**Exercise requirements:**
Look through the records below for the line with "Task: Open the 27,334 ratings link" and the line with "Switch to the Sales", then return those lines and all lines between, exactly.

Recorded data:

Start of Block

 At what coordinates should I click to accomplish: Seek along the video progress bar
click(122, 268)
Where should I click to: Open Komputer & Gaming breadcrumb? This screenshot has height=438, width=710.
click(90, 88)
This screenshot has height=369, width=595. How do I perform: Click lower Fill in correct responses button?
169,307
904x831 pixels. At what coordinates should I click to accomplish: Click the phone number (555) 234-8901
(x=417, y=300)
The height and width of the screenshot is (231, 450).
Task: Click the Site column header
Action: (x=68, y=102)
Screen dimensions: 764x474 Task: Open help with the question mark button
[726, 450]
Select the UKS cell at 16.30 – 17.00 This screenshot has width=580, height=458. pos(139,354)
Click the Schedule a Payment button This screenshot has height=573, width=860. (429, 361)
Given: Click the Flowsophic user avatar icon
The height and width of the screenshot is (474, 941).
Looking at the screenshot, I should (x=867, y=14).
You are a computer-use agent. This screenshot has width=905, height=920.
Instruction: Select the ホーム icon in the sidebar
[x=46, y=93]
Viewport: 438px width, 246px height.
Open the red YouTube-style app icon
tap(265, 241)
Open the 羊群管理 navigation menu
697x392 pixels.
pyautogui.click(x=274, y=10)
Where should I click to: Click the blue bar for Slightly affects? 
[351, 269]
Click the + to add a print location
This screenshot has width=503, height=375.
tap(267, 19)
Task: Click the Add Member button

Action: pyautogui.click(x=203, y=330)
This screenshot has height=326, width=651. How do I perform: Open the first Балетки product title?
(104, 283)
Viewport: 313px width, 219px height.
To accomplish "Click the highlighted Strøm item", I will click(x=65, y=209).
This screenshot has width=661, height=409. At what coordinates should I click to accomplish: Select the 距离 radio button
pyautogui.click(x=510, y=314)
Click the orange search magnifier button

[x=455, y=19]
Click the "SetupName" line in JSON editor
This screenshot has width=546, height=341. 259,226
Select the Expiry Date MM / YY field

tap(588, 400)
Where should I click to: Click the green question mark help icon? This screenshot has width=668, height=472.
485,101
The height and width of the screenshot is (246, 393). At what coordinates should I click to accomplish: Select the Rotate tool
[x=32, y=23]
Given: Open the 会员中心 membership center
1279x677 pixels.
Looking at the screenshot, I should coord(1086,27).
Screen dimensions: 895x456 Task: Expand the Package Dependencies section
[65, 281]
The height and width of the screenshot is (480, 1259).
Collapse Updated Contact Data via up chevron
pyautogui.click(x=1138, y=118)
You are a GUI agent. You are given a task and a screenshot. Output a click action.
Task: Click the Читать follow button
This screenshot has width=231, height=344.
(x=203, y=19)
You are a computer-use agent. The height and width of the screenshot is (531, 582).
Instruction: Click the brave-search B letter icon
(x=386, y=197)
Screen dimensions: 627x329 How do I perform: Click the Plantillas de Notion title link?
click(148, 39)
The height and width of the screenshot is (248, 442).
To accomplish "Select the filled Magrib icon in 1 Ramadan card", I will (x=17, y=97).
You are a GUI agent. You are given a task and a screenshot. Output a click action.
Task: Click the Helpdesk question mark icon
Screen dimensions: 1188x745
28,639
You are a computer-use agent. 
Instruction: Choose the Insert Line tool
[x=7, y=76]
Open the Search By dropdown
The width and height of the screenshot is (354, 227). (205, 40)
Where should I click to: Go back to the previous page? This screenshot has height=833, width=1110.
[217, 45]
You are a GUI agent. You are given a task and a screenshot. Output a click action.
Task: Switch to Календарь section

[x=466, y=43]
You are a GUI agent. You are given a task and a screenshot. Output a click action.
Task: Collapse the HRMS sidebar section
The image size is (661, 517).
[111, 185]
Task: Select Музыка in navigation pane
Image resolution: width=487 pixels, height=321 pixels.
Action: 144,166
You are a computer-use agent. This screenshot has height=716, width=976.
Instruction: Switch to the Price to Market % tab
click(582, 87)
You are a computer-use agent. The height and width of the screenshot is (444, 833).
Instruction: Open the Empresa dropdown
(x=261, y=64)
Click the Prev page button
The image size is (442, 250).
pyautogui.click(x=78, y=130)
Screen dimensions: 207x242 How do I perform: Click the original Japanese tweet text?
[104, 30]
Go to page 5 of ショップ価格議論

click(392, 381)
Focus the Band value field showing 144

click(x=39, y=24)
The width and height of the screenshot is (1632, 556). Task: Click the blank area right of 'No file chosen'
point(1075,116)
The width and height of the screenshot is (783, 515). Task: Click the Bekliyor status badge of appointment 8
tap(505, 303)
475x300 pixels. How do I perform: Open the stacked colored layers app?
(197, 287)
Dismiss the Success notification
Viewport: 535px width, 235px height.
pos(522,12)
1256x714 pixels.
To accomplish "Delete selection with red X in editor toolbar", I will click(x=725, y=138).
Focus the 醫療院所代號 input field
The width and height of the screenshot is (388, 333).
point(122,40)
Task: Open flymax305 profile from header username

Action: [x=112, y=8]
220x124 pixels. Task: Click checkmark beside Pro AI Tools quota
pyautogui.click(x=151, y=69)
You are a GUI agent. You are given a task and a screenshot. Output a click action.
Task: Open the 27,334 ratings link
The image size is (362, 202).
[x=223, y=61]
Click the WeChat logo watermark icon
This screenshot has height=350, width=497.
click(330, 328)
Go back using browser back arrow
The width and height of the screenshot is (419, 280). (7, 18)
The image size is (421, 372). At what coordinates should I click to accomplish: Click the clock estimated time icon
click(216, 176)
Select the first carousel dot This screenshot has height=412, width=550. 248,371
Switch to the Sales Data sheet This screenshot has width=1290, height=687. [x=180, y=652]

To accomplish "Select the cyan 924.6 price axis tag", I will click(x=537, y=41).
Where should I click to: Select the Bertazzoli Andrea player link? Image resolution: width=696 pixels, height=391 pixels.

End of Block

**Exercise output:**
Task: Open the 27,334 ratings link
The image size is (362, 202).
[x=223, y=61]
Click the WeChat logo watermark icon
This screenshot has height=350, width=497.
click(330, 328)
Go back using browser back arrow
The width and height of the screenshot is (419, 280). (7, 18)
The image size is (421, 372). At what coordinates should I click to accomplish: Click the clock estimated time icon
click(216, 176)
Select the first carousel dot This screenshot has height=412, width=550. 248,371
Switch to the Sales Data sheet This screenshot has width=1290, height=687. [x=180, y=652]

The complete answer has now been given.